在线图床自动压缩

Thu Sep 19 2024

12 分钟

1495 字

因为想要做一个图床，以后迁移到NAS上，需要压缩图片为webp，毕竟我的流量还是有限的。尤其是食在交大这篇，一张图动不动两三兆。压缩以后效率会高很多。

压缩直接用Pillow的save，可以指定quality。主要还是不想损失太多质量。

PYTHON

def convert_image_to_webp(input_file, output_file, max_size=1 * 1024 * 1024, force=False):
    """
    Convert an image to WebP format while ensuring the output file size 
    does not exceed the max_size (default: 1MB).
    
    :param input_file: Path to the input image file
    :param output_file: Path to the output WebP file
    :param max_size: Maximum allowed size in bytes (default is 1MB)
    :param force: Force convert the image even if it has been converted before
    """
    quality = 100  # Start with highest quality
    min_quality = 10  # Minimum quality to attempt
    
    try:
        # Load the image
        image = Image.open(input_file)
        
        # Save as WebP and progressively decrease the quality to fit the size limit
        while quality > min_quality:  # Set a reasonable lower bound for quality
            image.save(output_file, 'WEBP', quality=quality)
            
            # Check the output file size
            output_size = os.path.getsize(output_file)
            
            # If the output size is under the max_size, we're done
            if output_size <= max_size:
                print(f"File {output_file} successfully converted and size is {output_size / 1024} KB.")
                return
            
            # Otherwise, reduce the quality and try again
            quality -= 5  # Decrease quality by 5%
        
        # If we exit the loop, the file size couldn't be reduced enough
        print(f"Unable to reduce {input_file} to under {max_size / 1024} KB. Current size: {output_size / 1024} KB.")
    except Exception as e:
        print(f"Error converting {input_file}: {e}")
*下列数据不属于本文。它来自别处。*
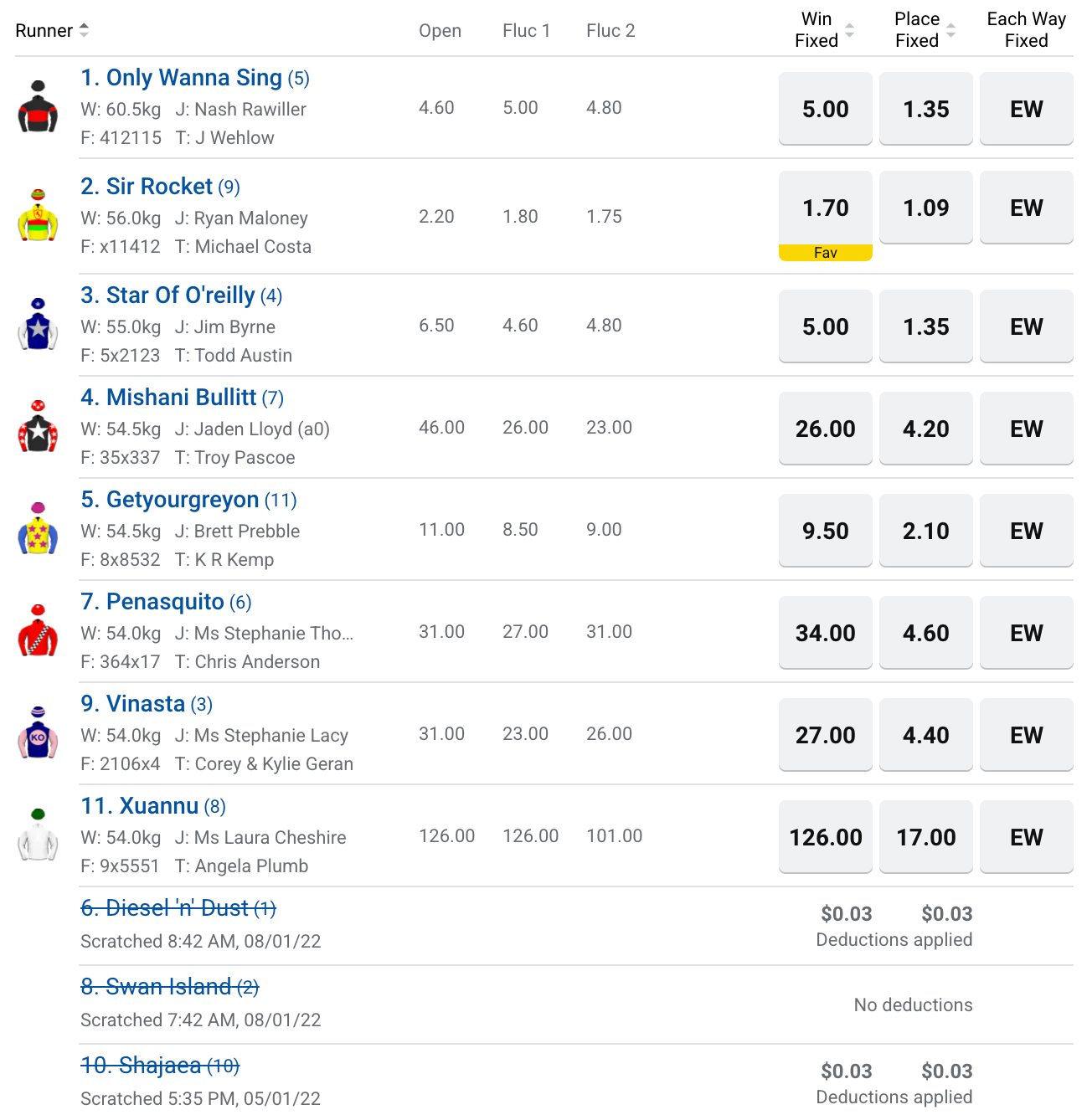Open the Mishani Bullitt runner link
The width and height of the screenshot is (1087, 1120).
coord(182,398)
主要转换是非常暴力的，就是从100开始不断减少然后去检查文件大小。

然后需要考虑的问题就是如果文件本身是webm，需要另外存一份原图。我的处理是

PYTHON

image_extensions = ['.jpg', '.jpeg', '.png', '.webp']
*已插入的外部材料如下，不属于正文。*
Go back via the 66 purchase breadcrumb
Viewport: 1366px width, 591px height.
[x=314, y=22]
for ext in image_extensions[:-1]:
    if os.path.exists(input_path.replace('.webp', ext)) or os.path.exists(input_path.replace('.webp', '_original.webp')):
        print(f"WebP {input_path} is a converted file, skipping...") 
        return 
    
if not input_path.endswith('_original.webp'):
    print(f"Copying {input_path} to {input_path.replace('.webp', '_original.webp')}...")
    shutil.copy2(input_path, input_path.replace('.webp', '_original.webp')) # backup original file
    input_path = input_path.replace('.webp', '_original.webp')
else:
    output_path = output_path.replace('_original.webp', '.webp')

这样区分了原图以后，就可以判断webm是不是已经转换过的结果。这样有利于跳过已经转换过的文件，并且避免转换转换结果。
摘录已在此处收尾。